Une annonce saluée, mais avec scepticisme
Si elle a été immédiatement saluée par les organisations des droits de l’homme, cette annonce surprise est-elle à prendre au pied de la lettre? Alors que le Conseil souverain, qui dirige le pays, est composé de civils et de militaires, “Mohamed Hassan Al-Taishi avait-il le soutien des militaires”, qui s’interroge le New York Times ? “‘Je suis très sceptique’, explique Magli e-Gisouli, un membre de l’Institut de la Rift Valley, cité par le correspondant dans la région du New York Times. Envoyer Omar Al-Béchir à la CPI est un sac de noeud que les militaires ne veulent pas ouvrir à mon avis. C’est une question qui divise énormément l’armée.” L’analyste conclut : “Al-Taishi s’est peut-être trop avancé.”

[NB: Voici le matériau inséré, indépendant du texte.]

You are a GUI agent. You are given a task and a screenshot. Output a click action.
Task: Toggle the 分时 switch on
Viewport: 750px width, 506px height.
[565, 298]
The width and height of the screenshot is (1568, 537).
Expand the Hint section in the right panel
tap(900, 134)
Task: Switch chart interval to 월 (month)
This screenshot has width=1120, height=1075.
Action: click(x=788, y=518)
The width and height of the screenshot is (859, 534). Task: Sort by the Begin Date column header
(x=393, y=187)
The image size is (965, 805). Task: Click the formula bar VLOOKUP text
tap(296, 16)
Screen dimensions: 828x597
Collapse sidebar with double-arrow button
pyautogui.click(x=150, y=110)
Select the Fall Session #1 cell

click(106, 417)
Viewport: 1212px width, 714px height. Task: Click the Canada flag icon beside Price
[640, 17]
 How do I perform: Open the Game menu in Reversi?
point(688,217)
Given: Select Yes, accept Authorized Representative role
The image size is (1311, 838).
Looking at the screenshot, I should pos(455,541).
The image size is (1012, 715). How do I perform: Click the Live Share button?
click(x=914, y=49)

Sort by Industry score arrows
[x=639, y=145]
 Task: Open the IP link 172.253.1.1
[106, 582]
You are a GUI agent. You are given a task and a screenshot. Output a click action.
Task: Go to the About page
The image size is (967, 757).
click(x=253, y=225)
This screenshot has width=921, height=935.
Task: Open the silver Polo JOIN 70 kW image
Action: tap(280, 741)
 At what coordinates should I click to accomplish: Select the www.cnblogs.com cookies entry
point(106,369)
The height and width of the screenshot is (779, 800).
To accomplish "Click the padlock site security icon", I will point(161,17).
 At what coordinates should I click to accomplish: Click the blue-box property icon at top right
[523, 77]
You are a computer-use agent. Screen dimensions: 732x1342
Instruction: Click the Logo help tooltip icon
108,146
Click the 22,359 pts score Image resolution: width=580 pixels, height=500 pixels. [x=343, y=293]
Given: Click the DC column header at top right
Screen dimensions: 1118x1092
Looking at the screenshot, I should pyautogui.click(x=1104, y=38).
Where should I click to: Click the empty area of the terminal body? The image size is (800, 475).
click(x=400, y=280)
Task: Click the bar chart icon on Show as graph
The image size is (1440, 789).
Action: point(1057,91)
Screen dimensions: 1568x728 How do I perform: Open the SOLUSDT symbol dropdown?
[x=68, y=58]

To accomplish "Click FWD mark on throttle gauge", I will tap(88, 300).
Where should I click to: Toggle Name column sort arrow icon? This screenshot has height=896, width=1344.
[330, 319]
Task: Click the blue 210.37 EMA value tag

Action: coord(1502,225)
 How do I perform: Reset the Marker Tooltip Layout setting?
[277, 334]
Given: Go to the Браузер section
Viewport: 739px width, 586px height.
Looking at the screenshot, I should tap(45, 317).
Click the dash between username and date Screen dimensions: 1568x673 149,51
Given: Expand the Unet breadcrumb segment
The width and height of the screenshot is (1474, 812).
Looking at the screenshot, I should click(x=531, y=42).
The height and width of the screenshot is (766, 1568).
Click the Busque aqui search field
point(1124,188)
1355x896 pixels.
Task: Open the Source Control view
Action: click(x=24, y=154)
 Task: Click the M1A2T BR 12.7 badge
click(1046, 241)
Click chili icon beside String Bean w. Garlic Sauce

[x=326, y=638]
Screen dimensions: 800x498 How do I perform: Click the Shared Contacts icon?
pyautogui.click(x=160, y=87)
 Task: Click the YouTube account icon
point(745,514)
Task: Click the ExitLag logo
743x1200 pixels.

La semaine dernière ce civil membre du Conseil souverain avait néanmoins déjà confié à des diplomates à Khartoum que les militaires seraient prêts à transférer Omar Al-Béchir à la CPI, révèle le New York Times. À une condition : que la Cour ne poursuive personne d’autres pour les crimes commis au Darfour. Plusieurs des généraux qui siègent au sein du Conseil souverain sont mis en cause pour leur rôle dans le conflit.
La CPI n’a pas été informée
Contactée par le journal américain, un responsable de la Cour pénale international a de son côté affirmé qu’aucune notification officielle n’était parvenue de la part du Soudan.
“En décembre 2019, Béchir avait été jugé dans son pays et a écopé de deux ans de réclusion pour corruption qu’il devait purger dans un centre de correction. La loi soudanaise prévoit que les personnes âgées de plus de 70 ans ne peuvent pas être placées en prison. Or Béchir est âgé de 76 ans”, précise la BBC. Il avait aussi été jugé pour sa responsabilité dans la mort de plusieurs manifestants lors des marches ayant conduit à la chute de son régime.